CANADA FX DEBT-Canadian dollar hits one-week high after inflation data

* Canadian dollar at C$1.0736, or 93.14 U.S. cents
    * Bond prices lower across the maturity curve

 (Adds details, quotes, updates prices)
    By Leah Schnurr
    TORONTO, July 18 (Reuters) - The Canadian dollar touched a
one-week high as it rose against the greenback on Friday after
data showed Canada's annual inflation rate hit a 28-month peak
in June.
    More broadly, global markets regained their footing
following Thursday's rush to safe-haven assets. Investors,
however, were still keeping a close eye on geopolitical events
after a Malaysian airliner was downed near the Ukraine-Russia
border on Thursday and Israel stepped up a ground assault
against Gaza militants.  
    Focus in Canada was on the Friday data that showed the
annual inflation rate rose to 2.4 percent last month, which
exceeded expectations as well as the Bank of Canada's 2 percent
    The central bank, which has long been concerned about the
risks of low inflation, said earlier this week the recent surge
in the consumer price index is temporary and that an
interest-rate cut remains just as likely as a rate rise.

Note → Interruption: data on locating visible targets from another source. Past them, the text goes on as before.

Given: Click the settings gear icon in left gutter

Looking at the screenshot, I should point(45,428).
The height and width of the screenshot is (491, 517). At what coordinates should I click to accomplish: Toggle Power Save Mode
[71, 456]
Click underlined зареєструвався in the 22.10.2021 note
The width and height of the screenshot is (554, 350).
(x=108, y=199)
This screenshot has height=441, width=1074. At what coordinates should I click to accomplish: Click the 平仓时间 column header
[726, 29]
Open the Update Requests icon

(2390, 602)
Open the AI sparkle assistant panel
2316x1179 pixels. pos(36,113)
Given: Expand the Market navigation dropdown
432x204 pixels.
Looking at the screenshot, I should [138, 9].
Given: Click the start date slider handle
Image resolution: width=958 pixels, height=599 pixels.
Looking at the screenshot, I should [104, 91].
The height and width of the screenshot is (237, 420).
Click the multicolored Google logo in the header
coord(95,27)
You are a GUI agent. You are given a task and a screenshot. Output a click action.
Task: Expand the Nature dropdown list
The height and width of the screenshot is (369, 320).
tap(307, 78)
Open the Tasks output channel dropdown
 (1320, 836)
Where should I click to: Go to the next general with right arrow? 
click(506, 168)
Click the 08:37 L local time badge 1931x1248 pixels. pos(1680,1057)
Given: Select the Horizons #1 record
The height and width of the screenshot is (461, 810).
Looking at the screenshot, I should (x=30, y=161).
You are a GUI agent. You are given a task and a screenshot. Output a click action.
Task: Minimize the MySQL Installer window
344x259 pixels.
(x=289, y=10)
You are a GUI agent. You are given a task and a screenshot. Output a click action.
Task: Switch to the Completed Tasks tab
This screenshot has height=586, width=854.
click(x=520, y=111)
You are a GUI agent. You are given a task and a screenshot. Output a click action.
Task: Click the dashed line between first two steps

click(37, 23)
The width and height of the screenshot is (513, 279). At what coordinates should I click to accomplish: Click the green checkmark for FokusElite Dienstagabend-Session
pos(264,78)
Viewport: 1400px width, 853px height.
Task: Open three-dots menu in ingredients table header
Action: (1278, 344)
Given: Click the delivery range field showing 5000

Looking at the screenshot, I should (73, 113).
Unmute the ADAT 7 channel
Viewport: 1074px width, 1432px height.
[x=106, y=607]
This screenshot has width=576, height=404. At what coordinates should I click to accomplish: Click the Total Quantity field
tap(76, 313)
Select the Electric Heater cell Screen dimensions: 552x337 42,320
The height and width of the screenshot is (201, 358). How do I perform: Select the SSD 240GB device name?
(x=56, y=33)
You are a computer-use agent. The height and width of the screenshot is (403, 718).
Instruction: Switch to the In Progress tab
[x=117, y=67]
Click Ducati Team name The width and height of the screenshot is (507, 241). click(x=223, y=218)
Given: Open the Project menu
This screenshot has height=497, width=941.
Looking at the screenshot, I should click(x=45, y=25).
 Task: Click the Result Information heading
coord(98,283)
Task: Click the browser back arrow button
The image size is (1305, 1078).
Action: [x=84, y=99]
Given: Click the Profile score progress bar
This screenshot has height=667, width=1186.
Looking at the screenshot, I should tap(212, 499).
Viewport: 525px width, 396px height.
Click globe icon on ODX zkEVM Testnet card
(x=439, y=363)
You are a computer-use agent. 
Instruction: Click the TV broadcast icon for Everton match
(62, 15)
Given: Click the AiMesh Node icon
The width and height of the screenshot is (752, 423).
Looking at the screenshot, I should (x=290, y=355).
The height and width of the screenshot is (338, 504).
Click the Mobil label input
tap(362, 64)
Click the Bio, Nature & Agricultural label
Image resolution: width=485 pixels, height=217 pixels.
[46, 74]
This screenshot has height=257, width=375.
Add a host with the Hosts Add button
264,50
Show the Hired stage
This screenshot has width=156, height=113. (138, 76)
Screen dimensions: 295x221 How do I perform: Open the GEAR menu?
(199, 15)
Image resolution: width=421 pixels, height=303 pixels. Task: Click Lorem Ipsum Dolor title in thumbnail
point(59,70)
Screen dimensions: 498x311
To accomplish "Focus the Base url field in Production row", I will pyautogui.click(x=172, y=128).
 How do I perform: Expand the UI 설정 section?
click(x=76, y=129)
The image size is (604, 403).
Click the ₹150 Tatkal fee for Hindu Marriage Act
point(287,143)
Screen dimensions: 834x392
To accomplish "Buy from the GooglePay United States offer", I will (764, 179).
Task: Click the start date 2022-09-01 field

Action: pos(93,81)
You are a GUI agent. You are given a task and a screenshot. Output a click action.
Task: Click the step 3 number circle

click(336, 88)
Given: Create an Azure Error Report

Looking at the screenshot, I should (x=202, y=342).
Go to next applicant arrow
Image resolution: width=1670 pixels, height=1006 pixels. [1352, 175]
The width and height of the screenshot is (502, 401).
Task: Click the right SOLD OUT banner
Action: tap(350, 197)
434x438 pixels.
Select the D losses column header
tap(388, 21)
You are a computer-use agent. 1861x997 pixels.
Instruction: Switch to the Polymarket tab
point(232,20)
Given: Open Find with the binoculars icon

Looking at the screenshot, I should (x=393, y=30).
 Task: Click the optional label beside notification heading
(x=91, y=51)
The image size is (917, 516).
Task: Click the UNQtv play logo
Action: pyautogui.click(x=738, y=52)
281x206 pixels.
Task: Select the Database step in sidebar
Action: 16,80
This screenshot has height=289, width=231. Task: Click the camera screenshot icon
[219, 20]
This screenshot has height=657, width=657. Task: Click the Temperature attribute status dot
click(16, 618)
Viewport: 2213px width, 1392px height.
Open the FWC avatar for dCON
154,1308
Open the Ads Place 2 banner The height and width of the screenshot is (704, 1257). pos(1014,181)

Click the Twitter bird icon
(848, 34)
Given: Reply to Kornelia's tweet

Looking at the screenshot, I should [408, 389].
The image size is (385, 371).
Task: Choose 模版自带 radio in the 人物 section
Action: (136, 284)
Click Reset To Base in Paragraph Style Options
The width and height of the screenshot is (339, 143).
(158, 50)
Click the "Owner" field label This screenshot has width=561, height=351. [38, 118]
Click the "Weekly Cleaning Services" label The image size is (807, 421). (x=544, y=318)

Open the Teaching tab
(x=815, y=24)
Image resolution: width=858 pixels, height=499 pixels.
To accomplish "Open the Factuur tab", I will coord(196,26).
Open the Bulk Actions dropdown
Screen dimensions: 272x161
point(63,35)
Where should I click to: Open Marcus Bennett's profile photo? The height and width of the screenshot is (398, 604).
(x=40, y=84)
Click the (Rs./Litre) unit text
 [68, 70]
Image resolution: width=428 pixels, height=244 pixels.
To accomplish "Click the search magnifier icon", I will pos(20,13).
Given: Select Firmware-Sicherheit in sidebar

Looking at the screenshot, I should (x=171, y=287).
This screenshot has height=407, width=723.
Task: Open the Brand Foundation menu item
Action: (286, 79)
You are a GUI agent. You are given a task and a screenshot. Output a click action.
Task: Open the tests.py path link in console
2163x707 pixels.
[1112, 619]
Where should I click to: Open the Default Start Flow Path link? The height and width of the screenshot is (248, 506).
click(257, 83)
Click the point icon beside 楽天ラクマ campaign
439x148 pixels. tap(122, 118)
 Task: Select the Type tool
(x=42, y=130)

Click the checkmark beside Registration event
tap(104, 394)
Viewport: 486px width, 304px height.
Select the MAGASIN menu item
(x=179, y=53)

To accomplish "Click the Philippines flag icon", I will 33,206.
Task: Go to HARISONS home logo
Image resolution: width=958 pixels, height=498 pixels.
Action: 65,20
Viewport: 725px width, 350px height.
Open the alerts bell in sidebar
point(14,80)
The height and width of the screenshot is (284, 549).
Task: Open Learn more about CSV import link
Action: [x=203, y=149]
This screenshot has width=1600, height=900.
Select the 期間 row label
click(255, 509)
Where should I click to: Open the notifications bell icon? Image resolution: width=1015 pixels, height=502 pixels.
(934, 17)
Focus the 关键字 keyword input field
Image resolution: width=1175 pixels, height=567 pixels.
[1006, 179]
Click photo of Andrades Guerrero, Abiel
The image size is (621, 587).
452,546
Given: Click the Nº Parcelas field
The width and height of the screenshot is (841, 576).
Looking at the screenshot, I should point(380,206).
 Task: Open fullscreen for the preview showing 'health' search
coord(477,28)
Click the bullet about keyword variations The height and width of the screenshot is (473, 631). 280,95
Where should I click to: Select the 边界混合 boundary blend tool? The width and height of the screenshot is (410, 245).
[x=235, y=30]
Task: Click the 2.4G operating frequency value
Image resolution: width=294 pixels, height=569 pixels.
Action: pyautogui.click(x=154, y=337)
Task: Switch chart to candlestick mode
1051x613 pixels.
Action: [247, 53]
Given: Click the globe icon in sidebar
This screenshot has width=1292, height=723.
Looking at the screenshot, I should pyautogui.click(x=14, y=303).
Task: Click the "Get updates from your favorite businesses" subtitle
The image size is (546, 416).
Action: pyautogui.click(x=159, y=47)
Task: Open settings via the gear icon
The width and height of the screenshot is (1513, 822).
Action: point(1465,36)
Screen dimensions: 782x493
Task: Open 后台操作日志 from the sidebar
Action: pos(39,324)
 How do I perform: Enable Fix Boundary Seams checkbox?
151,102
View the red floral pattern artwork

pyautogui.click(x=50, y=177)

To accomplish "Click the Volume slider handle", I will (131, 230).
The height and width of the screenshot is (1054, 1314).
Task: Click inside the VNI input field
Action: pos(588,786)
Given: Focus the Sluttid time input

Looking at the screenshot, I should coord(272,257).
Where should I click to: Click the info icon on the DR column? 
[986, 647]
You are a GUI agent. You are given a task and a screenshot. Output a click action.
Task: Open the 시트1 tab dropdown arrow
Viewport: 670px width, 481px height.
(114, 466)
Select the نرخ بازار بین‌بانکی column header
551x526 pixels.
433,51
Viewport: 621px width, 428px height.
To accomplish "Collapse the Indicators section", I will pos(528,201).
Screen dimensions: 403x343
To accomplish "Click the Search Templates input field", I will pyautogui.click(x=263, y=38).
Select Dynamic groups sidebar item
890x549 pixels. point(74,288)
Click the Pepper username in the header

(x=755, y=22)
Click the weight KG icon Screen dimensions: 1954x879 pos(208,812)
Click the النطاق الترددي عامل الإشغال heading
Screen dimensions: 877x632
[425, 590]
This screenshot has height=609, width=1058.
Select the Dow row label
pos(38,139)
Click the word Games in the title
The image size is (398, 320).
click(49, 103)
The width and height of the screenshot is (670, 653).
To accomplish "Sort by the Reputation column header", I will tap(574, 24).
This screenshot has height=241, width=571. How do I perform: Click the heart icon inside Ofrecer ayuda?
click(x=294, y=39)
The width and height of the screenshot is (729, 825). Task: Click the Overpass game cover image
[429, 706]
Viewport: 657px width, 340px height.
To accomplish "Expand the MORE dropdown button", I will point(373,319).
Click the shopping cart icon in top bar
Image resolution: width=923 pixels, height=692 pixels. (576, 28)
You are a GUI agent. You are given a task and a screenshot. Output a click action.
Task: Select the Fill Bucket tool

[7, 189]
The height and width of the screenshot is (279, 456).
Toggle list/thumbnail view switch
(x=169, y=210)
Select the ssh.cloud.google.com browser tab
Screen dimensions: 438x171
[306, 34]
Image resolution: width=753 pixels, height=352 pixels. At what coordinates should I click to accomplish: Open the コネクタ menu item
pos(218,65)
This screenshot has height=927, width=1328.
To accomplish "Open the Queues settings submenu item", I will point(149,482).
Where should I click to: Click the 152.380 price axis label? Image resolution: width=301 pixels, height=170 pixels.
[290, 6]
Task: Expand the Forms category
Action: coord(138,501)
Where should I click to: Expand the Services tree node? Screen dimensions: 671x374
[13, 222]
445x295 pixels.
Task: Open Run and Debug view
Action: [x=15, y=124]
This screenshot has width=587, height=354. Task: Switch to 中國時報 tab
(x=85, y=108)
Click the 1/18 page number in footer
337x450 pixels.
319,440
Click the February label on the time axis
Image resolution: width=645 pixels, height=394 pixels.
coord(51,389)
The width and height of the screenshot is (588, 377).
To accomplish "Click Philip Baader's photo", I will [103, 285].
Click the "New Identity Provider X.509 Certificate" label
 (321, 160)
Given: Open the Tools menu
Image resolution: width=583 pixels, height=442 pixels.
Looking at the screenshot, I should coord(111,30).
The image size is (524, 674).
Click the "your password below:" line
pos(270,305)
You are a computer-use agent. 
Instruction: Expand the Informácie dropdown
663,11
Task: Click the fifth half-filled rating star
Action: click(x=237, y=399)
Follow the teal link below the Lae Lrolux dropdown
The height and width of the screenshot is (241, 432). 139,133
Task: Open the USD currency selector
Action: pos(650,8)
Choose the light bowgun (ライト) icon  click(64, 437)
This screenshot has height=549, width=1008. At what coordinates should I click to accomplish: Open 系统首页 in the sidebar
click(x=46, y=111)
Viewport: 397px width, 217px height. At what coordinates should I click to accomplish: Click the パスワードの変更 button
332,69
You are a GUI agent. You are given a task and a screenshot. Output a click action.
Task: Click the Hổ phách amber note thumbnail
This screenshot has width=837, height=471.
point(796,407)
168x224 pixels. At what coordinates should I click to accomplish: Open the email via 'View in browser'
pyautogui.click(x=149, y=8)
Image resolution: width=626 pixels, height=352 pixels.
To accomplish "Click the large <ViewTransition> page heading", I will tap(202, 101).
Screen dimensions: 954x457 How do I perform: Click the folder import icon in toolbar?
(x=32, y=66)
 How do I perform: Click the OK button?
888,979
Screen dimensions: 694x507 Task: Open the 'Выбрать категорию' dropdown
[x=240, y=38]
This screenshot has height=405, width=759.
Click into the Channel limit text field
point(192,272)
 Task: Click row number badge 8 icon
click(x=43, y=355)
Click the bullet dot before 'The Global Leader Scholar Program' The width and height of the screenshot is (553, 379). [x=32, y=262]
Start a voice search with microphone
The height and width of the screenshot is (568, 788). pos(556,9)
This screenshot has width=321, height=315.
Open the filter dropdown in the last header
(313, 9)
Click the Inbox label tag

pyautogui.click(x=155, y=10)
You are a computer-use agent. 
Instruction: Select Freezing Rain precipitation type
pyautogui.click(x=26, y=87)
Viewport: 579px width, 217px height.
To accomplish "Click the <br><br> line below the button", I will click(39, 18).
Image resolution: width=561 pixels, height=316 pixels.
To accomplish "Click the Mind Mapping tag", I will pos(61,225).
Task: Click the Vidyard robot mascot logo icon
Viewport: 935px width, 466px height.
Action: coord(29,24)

    "Certainly the inflation print we had today didn't help the
Bank of Canada's cause," said Bipan Rai, director of foreign
exchange strategy at CIBC World Markets in Toronto. 
    "But at the same time, there's a lot of transitory effects
within today's print that could, in a round about way, benefit
what the Bank of Canada is saying."
    The Canadian dollar ended the North American
session at C$1.0736 to the greenback, or 93.14 U.S. cents,
stronger than Thursday's close of C$1.0758, or 92.95 U.S. cents.
It hit a session high of 1.0708 shortly after the inflation data
was released.
    The Canadian dollar rallied 1.6 percent through June but
lost momentum last week after a disappointing jobs report. The
currency was flat for this week. 
    After its recent runup, many analysts think the loonie is
likely to weaken from here on.
    "Investors that are looking for the loonie to weaken, a lot
of it is going to come from the U.S. dollar leg of it now," Rai
said. Bank of Canada Governor Stephen Poloz's message that a
weaker loonie would push export growth has lost a lot of the
market impact that it had late last year, he added.
    Canadian government bond prices were lower across the
maturity curve, with the two-year off 4 Canadian
cents to yield 1.080 percent. The benchmark 10-year 
was down 22 Canadian cents to yield 2.163 percent.